(Deine Aufgaben):
a. Fass den Textauszug über das Rubenshaus in Antwerpen in zwei Sätzen zusammen.
b. Führ den Textauszug über das Rubenshaus nach seinem letzten Satz weiter.

(Textauszug):
Nein, man könne nicht sagen, Rubens sei ein großer Maler gewesen. Peter Paul Rubens war weit mehr: „Das ganze Gusto, sein präzises Wissen, der unbändige, kraftvolle Drive in ihm und in seiner Kunst, da schießt einem doch heute noch das Blut durch den Körper.“ Ben van Beneden, der Direktor des Rubenshauses in Antwerpen, ist hingerissen von dem Mann, dessen Erbe er im Rubenshuis hütet.
„Caravaggio oder Johannes Vermeer sind fantastisch“, sprudelt es aus van Beneden heraus, „absolut großartig, manchmal ganz große Meister der Stille. Aber doch, Entschuldigung, limitiert, wenn man diesen revolutionären Ozean Rubens sieht“. Rembrandt ja, „auch der genial, aber gegen Rubens…?“ Wobei sich der 61-Jährige gleich korrigiert: „Rubens ist eigentlich gar nicht vergleichbar.“
Rubens (1577–1640) war ein vielseitiger Künstler, er leitete in Antwerpen sein großes Atelier, bildete Lehrlinge des Pinselstrichs aus, galt als Kosmopolit mit gierigem Interesse an der Wissenschaft, er war Kunstsammler, als Diplomat in Europa unterwegs, vielsprachig sowieso und traf sich in Antwerpen mit Kollegen wie van Eyck oder Adriaen Brouwer. „Ein Tausendsassa“, heißt es im Rubenshaus. Sicher, sein Rubens habe, sagt Direktor van Beneden, wie viele Künstler im Barock, auch „Arbeiten nur als Job gemacht, als Auftrag; aber wenn er richtig drin war – wow!“
Ben van Beneden kommt auf ein Portrait zu sprechen, das Rubens von seiner Frau gemalt hat: „Ihr Blick, ihr Fleisch und sie ist ja fast nackt. Diese schiere Tiefe, die alles sprengt. Fantastisch, einfach fan-tas-tisch.“ Sorry, aber wer so schwärmt von einer gemalten Dame, was kann der noch zu seiner eigenen Frau sagen? Ben van Beneden lacht. Doch, er habe ihr schon sein schönstes Kompliment gemacht: „Dich hätte Rubens malen sollen.“
Auf ins Rubenshuis, wo der große Meister arbeitete, wohnte und sein Studio leitete. Ein enger Oneway-Rundgang in einem engen Haus mit teils hohen, dunklen Holzdecken und knarzenden, sehr ausgelatschten Treppen: Neben einigen Rubenswerken hängen hier Bilder von Zeitgenossen: Brueghel, van Dyck, Jordaens. Der Engel von Jacopo Tintoretto ist bekannt als Bowies Tintoretto. Popstar David Bowie hatte das Bild vor mehr als 30 Jahren erworben, nach seinem Tod konnte es ein unbekannter Privatsammler bei Sotheby´s ersteigern und stellte es umgehend dem Rubenshaus als Dauerleihgabe zur Verfügung. Seit Juni 2017 ist das Bild der stolzeste Neuzugang, hängt allerdings etwas versteckt, morgens von Lichtstrahlen der Sonne durch ein Fenster schräg bespielt; scheinbar störend – aber vielleicht ist es auch der Heilige Geist oder ein lichterner Gruß von Bowie von ganz oben.

(Aufgelistete Datensätze):
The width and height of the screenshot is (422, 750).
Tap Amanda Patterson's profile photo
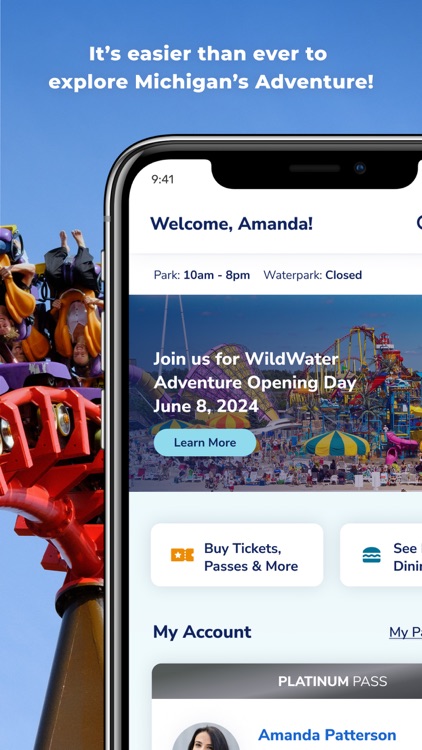point(206,736)
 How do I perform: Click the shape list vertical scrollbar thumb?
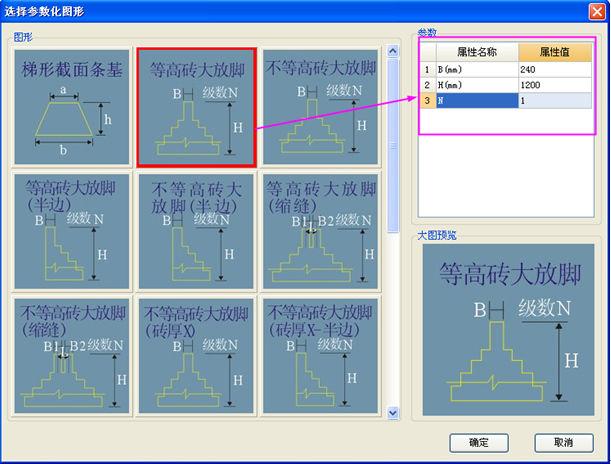[x=394, y=110]
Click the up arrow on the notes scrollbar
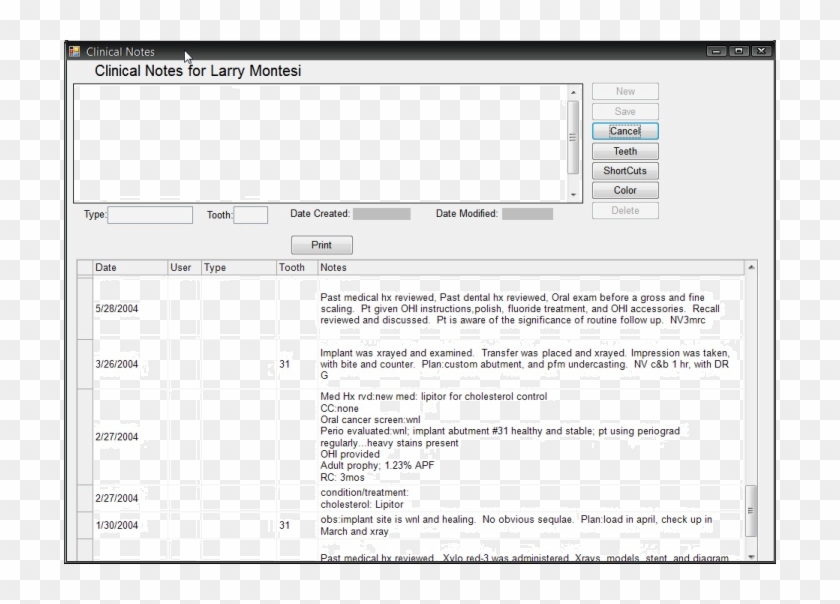This screenshot has width=840, height=604. coord(573,90)

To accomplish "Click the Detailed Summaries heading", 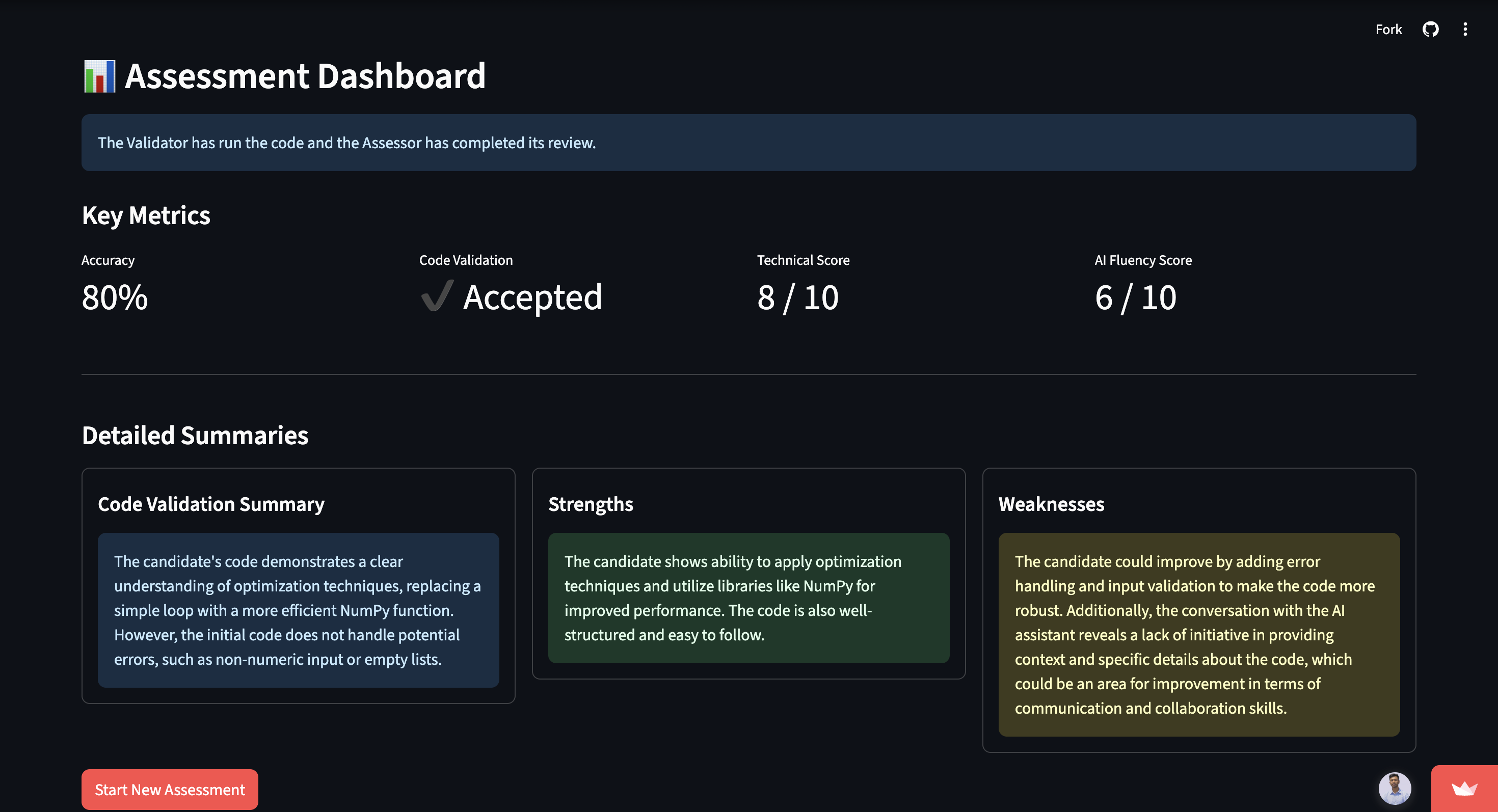I will [x=195, y=436].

(Antworten je Aufgabe):
a. Ben van Beneden, Direktor des Rubenshauses in Antwerpen, schwärmt von Peter Paul Rubens, den er für unvergleichlich hält und der als Atelierleiter, Kunstsammler, Diplomat und Maler ein vielseitiger Künstler war. Im Rubenshuis, wo Rubens wohnte und arbeitete, hängen neben einigen seiner Werke Bilder von Zeitgenossen sowie seit Juni 2017 ein Engel von Jacopo Tintoretto, den früher David Bowie besaß.

b.
Rubens Selbstportrait im Rubenshuis
Rubens´ Selbstportrait fehlt. Es ist eines von vieren, die es auf der Welt gibt (Venedig, Wien und im Privatbesitz von Elisabeth II.). Das Antwerpener Bild des 53-jährigen Rubens, das seinen Schülern als Vorbild für die Portraitkunst diente, ist im Januar 2017 ins Brüsseler KIK gekommen, das Königliche Institut für Kunstpatrimonium. Dort wurde es nahe der ursprünglichen Perfektion restauriert, so original wie nur menschenmöglich. Restaurieren heißt heute: Rechnergesteuerte Detailanalyse – mikromillimeterweise, die Pigmentechemie katalogisieren, Blei- und Eisengehalt der Farben aufspüren, vor allem nach Spuren späterer Übermalungen fahnden, die alten Ausbesserungen abscannen und entfernen, ohne Rubens´ Originalstrich anzutasten. So ein Bild, fast 400 Jahre alt, ist hochgradig verletzlich.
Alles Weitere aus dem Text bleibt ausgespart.